How Real El Pasoans Know Summer Has Arrived
El Pasoans don’t need a calendar or thermometer to know summer has arrived.
We have other ways to make that determination. For me, it’s not summer in El Paso until I look forward to coming to work just so I can bask in the refrigerated air I don't have the luxury of at home.
I asked fellow El Pasoans to finish the sentence "it’s not summer in El Paso until ___" with what signals summertime to them, and they nailed it.
James, who apparently is also a member of the I-can’t-afford-real-air-conditioning-either Club, wrote that he knows summer has arrived when "you stay indoors with your swamp cooler on even if it doesn't seem to work.” That, of course, being the lesser of the two evils because at least you're in the shade.
Jacqueline Mendoza Hrizi
The wind feels like a blow dryer in your face
Ginger Spaugy- Jenkins
the power outages start on [the] Eastside!

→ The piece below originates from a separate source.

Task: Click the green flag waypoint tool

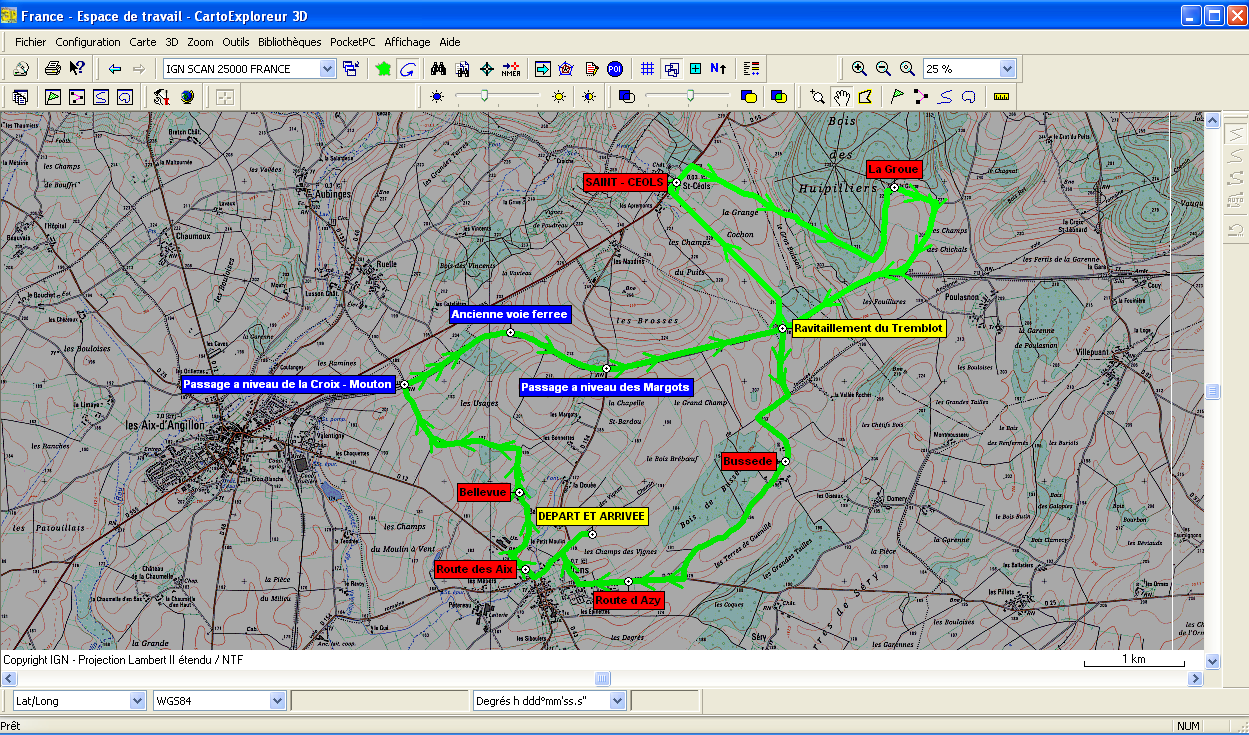Action: (x=897, y=97)
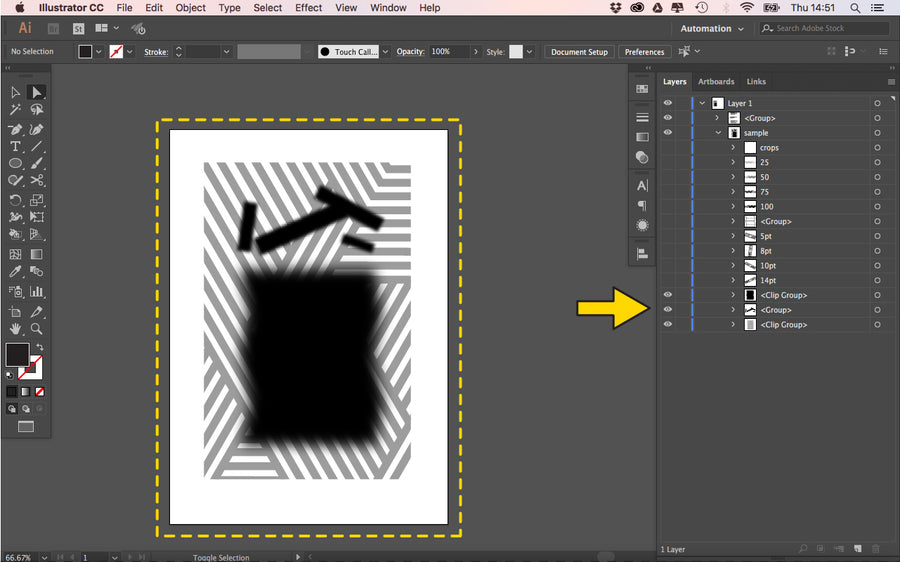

Another way those of us who live in so-called "Hell Paso" know it's summertime, according to Julie C., is when "you burn your leg with the metal seat belt buckle." Anais V. feels the burn too, only slightly lower.
Get your mind out of the gutter, lower than that. The feet. “My chanclas start to melt,” she wrote.
David Rodriguez
The A/C is needed in the car at 8am
Jodie Fowler
People that shouldn't be are wearing crop tops
Marissa Nanase
You see people in sports bras (girls) or no shirts (guys) at Walmart
Susie Torres
When news stations try to cook egg on sidewalk or in car
Mireya Armijo
When you can’t touch your steering wheel
At least, not without oven mitts. And how about Ma C Rs’ contribution: “I make Caldo de Res.”
Yeah, you gotta love our culture. It’s over 100 degrees for the umpteenth day in a row, and there’s mom busy in the kitchen making a hot, steaming pot of caldo for lunch.
But go ahead and slurp away. As counter-intuitive as it may seem, science backs mom up on that one.